> Work task
At the line containing "Open more options on yonkou_akagami's comment", start repeating the entries exactly, and continue through the last line.

> Material provided
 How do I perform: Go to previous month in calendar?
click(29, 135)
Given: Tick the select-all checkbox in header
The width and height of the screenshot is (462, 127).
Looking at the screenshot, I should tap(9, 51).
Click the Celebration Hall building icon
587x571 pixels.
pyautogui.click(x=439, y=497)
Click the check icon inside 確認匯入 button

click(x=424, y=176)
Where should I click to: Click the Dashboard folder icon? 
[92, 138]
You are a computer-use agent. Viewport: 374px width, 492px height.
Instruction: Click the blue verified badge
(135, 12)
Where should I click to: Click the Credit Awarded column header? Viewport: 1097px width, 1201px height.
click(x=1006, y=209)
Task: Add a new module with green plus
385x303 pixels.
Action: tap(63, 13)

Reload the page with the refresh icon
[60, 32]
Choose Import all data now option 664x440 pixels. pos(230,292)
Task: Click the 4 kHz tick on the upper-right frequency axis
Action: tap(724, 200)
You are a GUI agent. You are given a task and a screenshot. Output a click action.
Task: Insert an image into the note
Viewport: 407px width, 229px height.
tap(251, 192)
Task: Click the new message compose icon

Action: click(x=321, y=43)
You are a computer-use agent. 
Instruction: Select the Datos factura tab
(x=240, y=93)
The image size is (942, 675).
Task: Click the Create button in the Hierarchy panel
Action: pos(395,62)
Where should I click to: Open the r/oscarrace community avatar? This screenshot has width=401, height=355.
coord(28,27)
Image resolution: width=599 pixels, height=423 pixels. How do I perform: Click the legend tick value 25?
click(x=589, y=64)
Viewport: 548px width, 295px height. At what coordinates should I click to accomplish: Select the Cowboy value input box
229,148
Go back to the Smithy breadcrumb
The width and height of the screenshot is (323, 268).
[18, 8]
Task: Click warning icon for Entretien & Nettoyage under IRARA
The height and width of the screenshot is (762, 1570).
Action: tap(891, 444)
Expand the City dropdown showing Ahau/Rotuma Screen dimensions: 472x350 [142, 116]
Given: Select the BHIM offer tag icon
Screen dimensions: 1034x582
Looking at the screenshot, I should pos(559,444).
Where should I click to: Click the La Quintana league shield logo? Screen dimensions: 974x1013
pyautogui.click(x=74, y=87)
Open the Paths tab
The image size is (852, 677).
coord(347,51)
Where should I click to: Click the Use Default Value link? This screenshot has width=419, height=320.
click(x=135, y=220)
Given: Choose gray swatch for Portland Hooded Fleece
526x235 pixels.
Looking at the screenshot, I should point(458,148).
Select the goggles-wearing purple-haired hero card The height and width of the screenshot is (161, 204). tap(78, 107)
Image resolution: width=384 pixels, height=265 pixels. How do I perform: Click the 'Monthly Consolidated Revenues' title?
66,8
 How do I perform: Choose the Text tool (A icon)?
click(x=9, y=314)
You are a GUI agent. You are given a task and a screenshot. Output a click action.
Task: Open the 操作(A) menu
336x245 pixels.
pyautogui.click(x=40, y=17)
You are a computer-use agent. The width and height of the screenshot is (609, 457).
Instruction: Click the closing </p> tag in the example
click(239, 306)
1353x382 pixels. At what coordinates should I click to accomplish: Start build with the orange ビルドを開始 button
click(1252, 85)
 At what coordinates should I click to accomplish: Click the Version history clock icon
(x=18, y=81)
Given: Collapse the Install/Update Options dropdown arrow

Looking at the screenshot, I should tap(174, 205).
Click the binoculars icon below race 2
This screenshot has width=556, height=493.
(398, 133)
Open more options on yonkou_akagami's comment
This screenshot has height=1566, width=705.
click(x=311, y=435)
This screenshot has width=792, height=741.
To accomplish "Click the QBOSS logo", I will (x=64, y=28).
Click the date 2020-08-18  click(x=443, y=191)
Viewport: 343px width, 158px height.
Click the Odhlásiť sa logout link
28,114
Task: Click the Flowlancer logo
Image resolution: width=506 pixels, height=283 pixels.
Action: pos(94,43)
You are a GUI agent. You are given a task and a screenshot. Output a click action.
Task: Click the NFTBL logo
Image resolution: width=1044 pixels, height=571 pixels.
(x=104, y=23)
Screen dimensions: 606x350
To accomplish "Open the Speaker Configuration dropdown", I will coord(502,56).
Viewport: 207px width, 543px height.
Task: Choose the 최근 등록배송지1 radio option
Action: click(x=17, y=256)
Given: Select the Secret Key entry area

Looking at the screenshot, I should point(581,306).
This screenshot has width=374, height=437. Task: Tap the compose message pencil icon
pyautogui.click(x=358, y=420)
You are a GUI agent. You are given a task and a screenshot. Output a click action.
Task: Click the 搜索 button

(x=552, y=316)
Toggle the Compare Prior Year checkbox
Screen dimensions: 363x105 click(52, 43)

> Reply to the exercise
Open more options on yonkou_akagami's comment
This screenshot has height=1566, width=705.
click(x=311, y=435)
This screenshot has width=792, height=741.
To accomplish "Click the QBOSS logo", I will (x=64, y=28).
Click the date 2020-08-18  click(x=443, y=191)
Viewport: 343px width, 158px height.
Click the Odhlásiť sa logout link
28,114
Task: Click the Flowlancer logo
Image resolution: width=506 pixels, height=283 pixels.
Action: pos(94,43)
You are a GUI agent. You are given a task and a screenshot. Output a click action.
Task: Click the NFTBL logo
Image resolution: width=1044 pixels, height=571 pixels.
(x=104, y=23)
Screen dimensions: 606x350
To accomplish "Open the Speaker Configuration dropdown", I will coord(502,56).
Viewport: 207px width, 543px height.
Task: Choose the 최근 등록배송지1 radio option
Action: click(x=17, y=256)
Given: Select the Secret Key entry area

Looking at the screenshot, I should point(581,306).
This screenshot has width=374, height=437. Task: Tap the compose message pencil icon
pyautogui.click(x=358, y=420)
You are a GUI agent. You are given a task and a screenshot. Output a click action.
Task: Click the 搜索 button

(x=552, y=316)
Toggle the Compare Prior Year checkbox
Screen dimensions: 363x105 click(52, 43)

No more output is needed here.